By comparison, between November 2019 and November 2020, amid heightened concerns among Egyptian and Sudanese users over Ethiopia's upstream Nile mega dam, this figure was less than 40 million.
While Tigray may figure in many people's consciousness because of the conflict, for much of the Arab world ,where Islamic history is on the curriculum in schools, the region's history is ingrained in the collective imagination.
About 1,400 years ago, companions of the Prophet Mohammed fleeing persecution sought refuge with the Christian king, or Negus, in the city of Axum, now a key town in Tigray.

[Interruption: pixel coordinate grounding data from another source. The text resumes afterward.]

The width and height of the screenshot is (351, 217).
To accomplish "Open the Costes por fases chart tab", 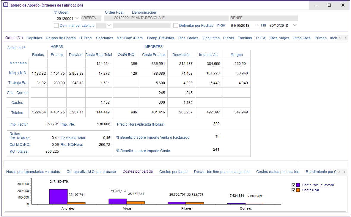I will coord(173,172).
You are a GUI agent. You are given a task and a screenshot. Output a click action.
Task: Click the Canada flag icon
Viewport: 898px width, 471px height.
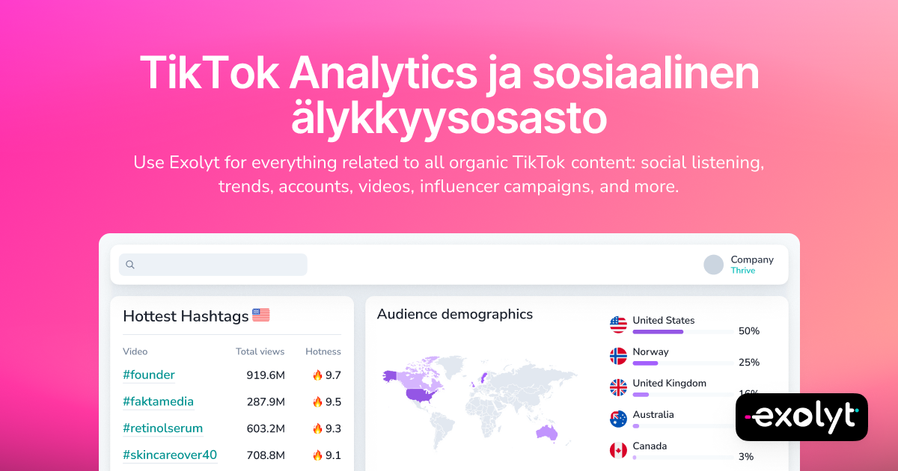(x=618, y=450)
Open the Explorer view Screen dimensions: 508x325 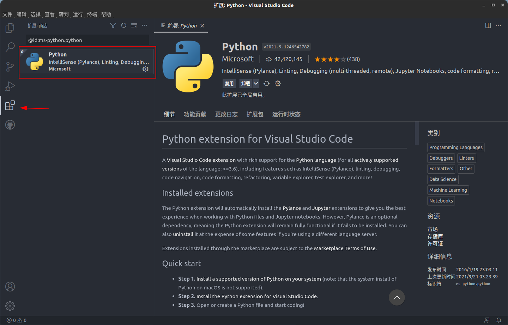[10, 28]
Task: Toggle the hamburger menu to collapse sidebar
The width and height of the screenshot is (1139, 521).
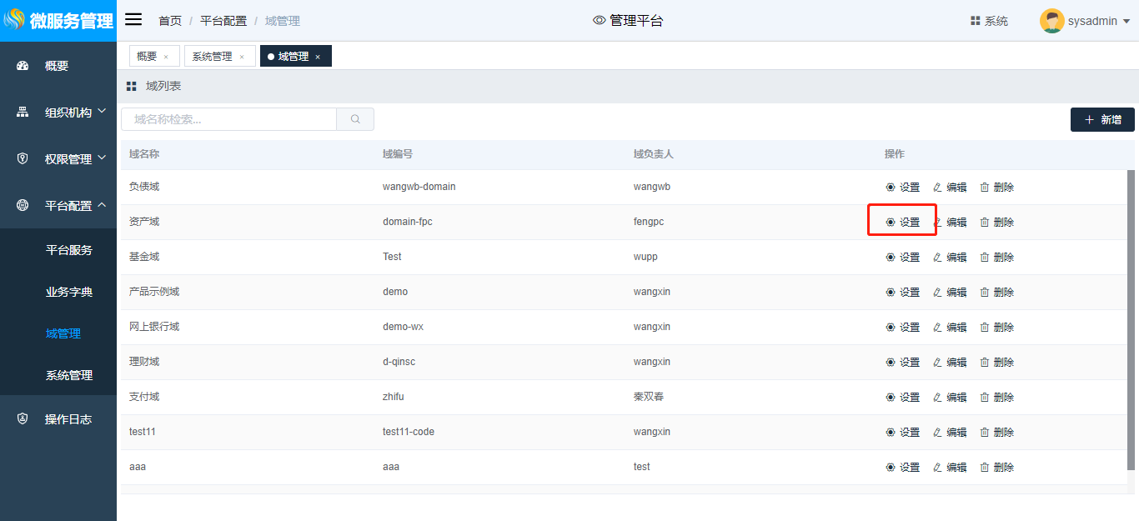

Tigrayans are using this history to reach out to the estimated 300 million Arabs active on social media.
"How many times has a small troop, by the grace of Allah, defeated a very large troop!" one user writes, quoting the Koran, about David and Goliath to allude to the battle between Tigrayan and Ethiopian forces.
On December 20, the TPLF announced they had withdrawn from the Amhara and Afar regions to their Tigray stronghold.
The account "Tigray in Arabic" references early Islamic general Khaled ibn al-Wali-famed for having emerged victorious in 50 battles because of his tactical skill to explain the TPLF's so-called "tactical withdrawal".
Habashi boasted that the Tigrayan media push meant that Arabic speakers were "becoming more and more interested in what is happening in Ethiopia".
Alongside fighting on the ground, both the government in Addis Ababa and the TPLF accuse each other of spreading lies in a bitter media war.
For the TPLF, allied to the rebel Oromo Liberation Army (OLA), the propaganda outreach may also be a way to burnish credentials among the wider 40 million-strong Oromo people, Ethiopia's largest ethnic group, of whom roughly half are Muslim.
Internationally, the Tigrayan media campaign may hope to act as a counterbalance to those backing the government, with countries including the United Arab Emirates, Turkey and Iran having reportedly supplied Addis Ababa with drones deployed against the TPLF, according to analysts.
Members of Tigray's small Muslim minority take every opportunity to make their calls heard to the nearly two billion Muslims around the world.
"In the past, you needed Tigray, and it is because of this that I am a Muslim today," proclaimed one activist on YouTube. "Now, it is Tigray that needs you."